Estratto:
Lo si può commettere in uno scatto d’ira,
per i morsi della gelosia, per odio, per
cupidigia. Sono delitti, naturalmente, ma
alle loro spalle c’è almeno una passione
umana e hanno un loro dinamismo. L’orrore
della pena capitale non dipende
nemmeno dal fatto che è un omicidio
legale. Anche quelli commessi in guerra
sono degli omicidi legali, dove può pure
mancare la passione - perché si può uccidere
il nemico senza odiarlo - ma non il
dinamismo.
Quella capitale è, invece, un’esecuzione a
freddo. Che comporta una serie di modalità,
di formalità, di rituali che sono tanto
più atroci quanto più si cerca di renderli
asettici, com’è nel caso della sedia
elettrica usata negli Stai Uniti. Quello
che ci sconvolge particolarmente nello
sterminio degli ebrei è che fu attuato con
l’asetticità della tecnica e della logistica,
rendendo l’assassinio un fatto manageriale
e burocratico. L’impiccagione è
ugualmente orribile, ma manca almeno
di questa asetticità. In fondo, la pratica
meno disumana era la fucilazione che è
più sbrigativa e conserva ancora un po’
dell’odore e della dignità del campo di
battaglia.
Poi c’è l’agonia dell’attesa del condannato.
Tutti gli uomini sanno di dover morire,
ma possono tollerare questa spada di
Damocle, perché non conoscono il
momento in cui cadrà. Il condannato alla
pena capitale è, invece, sottoposto al supplizio
di sapere l’ora in cui morirà.
Insomma, la pena della pena di morte e
non è solo la morte, ma la tortura.

Dati di origine:
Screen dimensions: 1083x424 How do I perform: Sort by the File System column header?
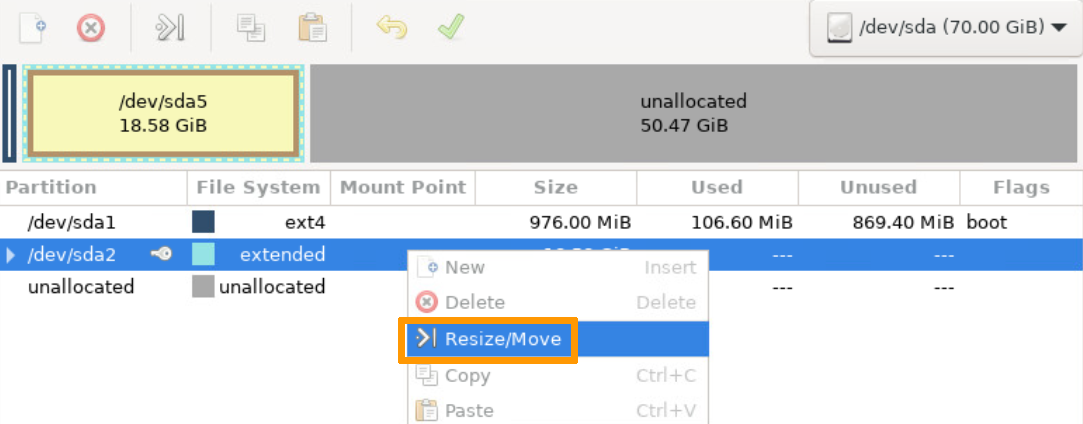coord(258,187)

Compito assegnato: Ricopia senza modifiche il tratto dell'estratto sulla pena capitale che va da "Poi c’è l’agonia" fino a "in cui morirà.", includendo entrambi gli estremi.

Risposta corretta:
Poi c’è l’agonia dell’attesa del condannato.
Tutti gli uomini sanno di dover morire,
ma possono tollerare questa spada di
Damocle, perché non conoscono il
momento in cui cadrà. Il condannato alla
pena capitale è, invece, sottoposto al supplizio
di sapere l’ora in cui morirà.